Records provided section start
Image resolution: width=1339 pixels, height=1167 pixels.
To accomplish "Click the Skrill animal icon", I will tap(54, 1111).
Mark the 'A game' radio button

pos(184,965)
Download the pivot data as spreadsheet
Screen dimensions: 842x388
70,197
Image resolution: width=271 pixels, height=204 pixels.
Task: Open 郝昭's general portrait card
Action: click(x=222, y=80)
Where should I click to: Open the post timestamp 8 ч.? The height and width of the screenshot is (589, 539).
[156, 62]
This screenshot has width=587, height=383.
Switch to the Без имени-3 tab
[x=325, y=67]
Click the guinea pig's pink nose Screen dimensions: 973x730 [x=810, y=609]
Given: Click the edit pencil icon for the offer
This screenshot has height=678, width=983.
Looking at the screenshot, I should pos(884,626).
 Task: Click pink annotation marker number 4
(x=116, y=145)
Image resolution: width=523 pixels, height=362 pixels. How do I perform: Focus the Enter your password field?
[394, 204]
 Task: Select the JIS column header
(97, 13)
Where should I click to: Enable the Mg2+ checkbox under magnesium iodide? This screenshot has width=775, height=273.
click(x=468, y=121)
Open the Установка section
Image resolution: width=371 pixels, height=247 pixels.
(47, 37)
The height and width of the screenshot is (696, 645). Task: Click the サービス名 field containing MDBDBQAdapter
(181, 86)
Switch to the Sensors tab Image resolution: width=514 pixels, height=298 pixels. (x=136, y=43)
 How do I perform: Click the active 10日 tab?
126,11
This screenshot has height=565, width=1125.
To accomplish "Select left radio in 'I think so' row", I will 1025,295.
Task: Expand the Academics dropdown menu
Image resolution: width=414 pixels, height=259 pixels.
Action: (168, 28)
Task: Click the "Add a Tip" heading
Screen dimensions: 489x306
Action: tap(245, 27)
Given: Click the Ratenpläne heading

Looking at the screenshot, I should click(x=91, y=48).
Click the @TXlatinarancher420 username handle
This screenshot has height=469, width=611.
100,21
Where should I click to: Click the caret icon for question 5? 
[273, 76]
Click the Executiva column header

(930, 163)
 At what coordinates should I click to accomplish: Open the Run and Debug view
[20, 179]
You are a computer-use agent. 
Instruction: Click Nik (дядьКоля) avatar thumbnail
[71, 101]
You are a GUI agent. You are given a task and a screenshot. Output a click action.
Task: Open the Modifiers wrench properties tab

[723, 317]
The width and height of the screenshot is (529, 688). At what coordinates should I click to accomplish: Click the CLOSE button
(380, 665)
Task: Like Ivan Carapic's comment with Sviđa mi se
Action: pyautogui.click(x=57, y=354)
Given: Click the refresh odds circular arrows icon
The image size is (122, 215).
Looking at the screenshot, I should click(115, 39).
Records provided section end
• _Assigned task_
Repeat, word for word, all of the data shown above.

• _Output below_
Image resolution: width=1339 pixels, height=1167 pixels.
To accomplish "Click the Skrill animal icon", I will tap(54, 1111).
Mark the 'A game' radio button

pos(184,965)
Download the pivot data as spreadsheet
Screen dimensions: 842x388
70,197
Image resolution: width=271 pixels, height=204 pixels.
Task: Open 郝昭's general portrait card
Action: click(x=222, y=80)
Where should I click to: Open the post timestamp 8 ч.? The height and width of the screenshot is (589, 539).
[156, 62]
This screenshot has width=587, height=383.
Switch to the Без имени-3 tab
[x=325, y=67]
Click the guinea pig's pink nose Screen dimensions: 973x730 [x=810, y=609]
Given: Click the edit pencil icon for the offer
This screenshot has height=678, width=983.
Looking at the screenshot, I should pos(884,626).
 Task: Click pink annotation marker number 4
(x=116, y=145)
Image resolution: width=523 pixels, height=362 pixels. How do I perform: Focus the Enter your password field?
[394, 204]
 Task: Select the JIS column header
(97, 13)
Where should I click to: Enable the Mg2+ checkbox under magnesium iodide? This screenshot has width=775, height=273.
click(x=468, y=121)
Open the Установка section
Image resolution: width=371 pixels, height=247 pixels.
(47, 37)
The height and width of the screenshot is (696, 645). Task: Click the サービス名 field containing MDBDBQAdapter
(181, 86)
Switch to the Sensors tab Image resolution: width=514 pixels, height=298 pixels. (x=136, y=43)
 How do I perform: Click the active 10日 tab?
126,11
This screenshot has height=565, width=1125.
To accomplish "Select left radio in 'I think so' row", I will 1025,295.
Task: Expand the Academics dropdown menu
Image resolution: width=414 pixels, height=259 pixels.
Action: (168, 28)
Task: Click the "Add a Tip" heading
Screen dimensions: 489x306
Action: tap(245, 27)
Given: Click the Ratenpläne heading

Looking at the screenshot, I should click(x=91, y=48).
Click the @TXlatinarancher420 username handle
This screenshot has height=469, width=611.
100,21
Where should I click to: Click the caret icon for question 5? 
[273, 76]
Click the Executiva column header

(930, 163)
 At what coordinates should I click to accomplish: Open the Run and Debug view
[20, 179]
You are a computer-use agent. 
Instruction: Click Nik (дядьКоля) avatar thumbnail
[71, 101]
You are a GUI agent. You are given a task and a screenshot. Output a click action.
Task: Open the Modifiers wrench properties tab

[723, 317]
The width and height of the screenshot is (529, 688). At what coordinates should I click to accomplish: Click the CLOSE button
(380, 665)
Task: Like Ivan Carapic's comment with Sviđa mi se
Action: pyautogui.click(x=57, y=354)
Given: Click the refresh odds circular arrows icon
The image size is (122, 215).
Looking at the screenshot, I should click(115, 39).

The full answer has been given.